Taeyong mengangguk. "Ya, tolong." Katanya sembari memasang tampang memelas.

Sang supir pun mengeluarkan ponsel dari saku celananya. Ia kemudian menggenggam layar datar persegi itu lalu berucap. "Silahkan katakan pesan anda Taeyong-ssi."

"Kenapa kau tidak menggerakkan jari-jarimu seperti ini?" Protes Taeyong seraya mempraktikkan bagaimana saat Jaehyun mengirim pesan untuk seseorang pada ponselnya. Sebab si pria paruh baya disampingnya justru hanya memegangi benda persegi itu lalu menyodorkannya, seakan ingin menyuapinya dengan ponsel.

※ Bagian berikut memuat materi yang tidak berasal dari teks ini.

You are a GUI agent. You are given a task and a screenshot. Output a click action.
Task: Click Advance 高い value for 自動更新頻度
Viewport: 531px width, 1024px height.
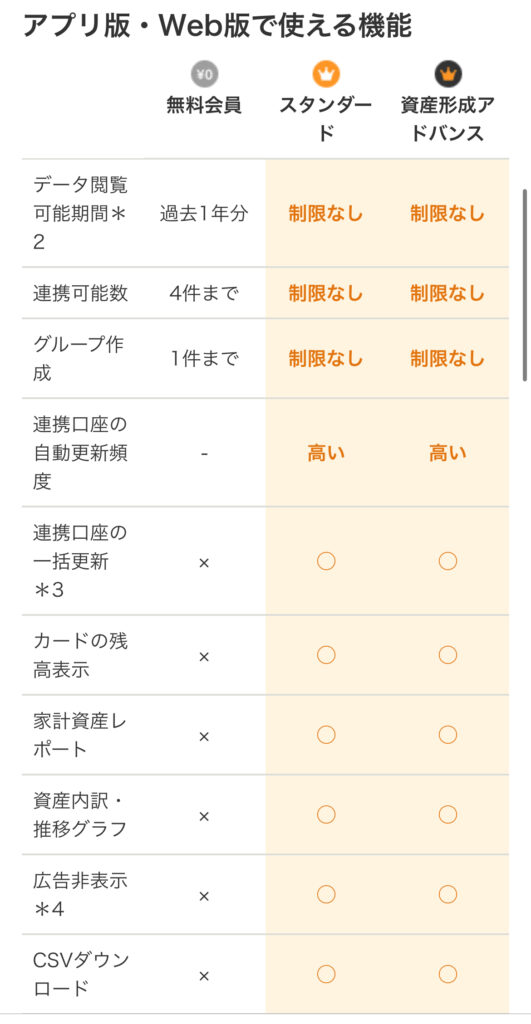pyautogui.click(x=447, y=453)
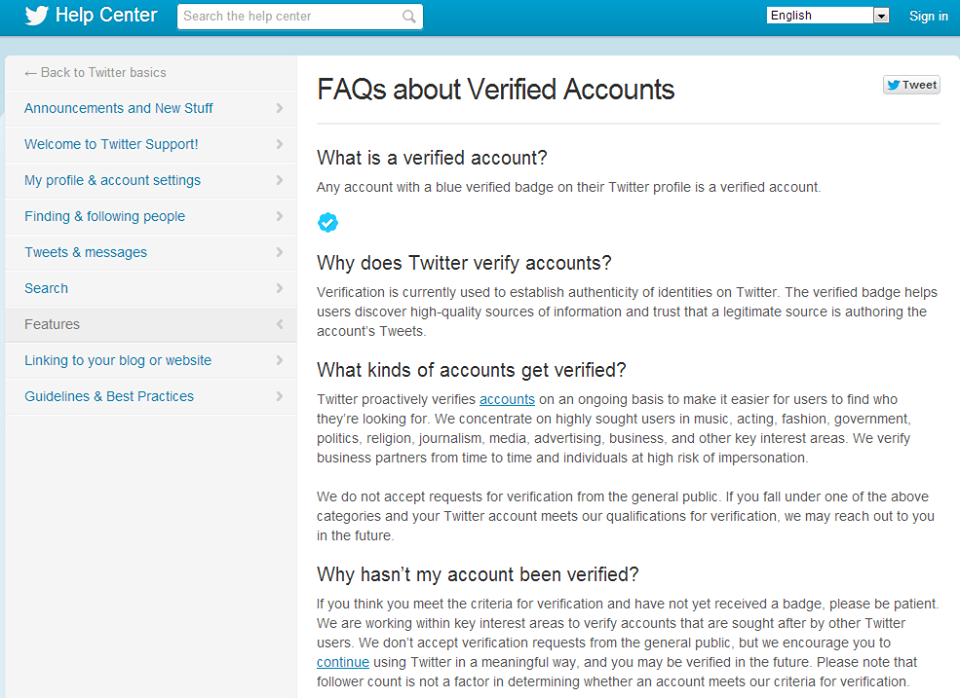Click the Help Center header title

(x=106, y=16)
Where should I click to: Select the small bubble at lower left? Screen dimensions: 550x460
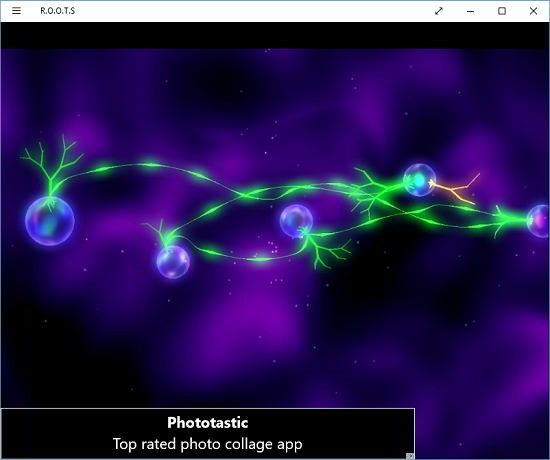(173, 262)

Sang supir terkekeh. "Aku akan merekam suara anda, Taeyong-ssi."

"Merekam? Apa itu?" Taeyong mengangkat alisnya.

Si pria paruh baya lantas tersentak. Ia melebarkan mata sebelum tertawa melihat raut kebingungan Taeyong yang begitu menggemaskan. Apa dia benar-benar tidak tahu? Pikirnya.

"Merekam artinya, aku memindahkan suaramu ke ponsel ini sebelum mengirimkannya pada tuan Jaehyun, Taeyong-ssi." Jelas supir itu diikuti senyum tipis.

Taeyong mengangguk paham. "Apa aku boleh menyampaikan pesan ku sekarang?" Tanyanya dan dibalas anggukan oleh sang lawan bicara.

Menarik napas dalam-dalam, Taeyong kemudian menunduk sembari menautkan jemarinya. "Jaehyun, maafkan aku." Ucapnya lirih. "Aku tidak bermaksud membohongi mu."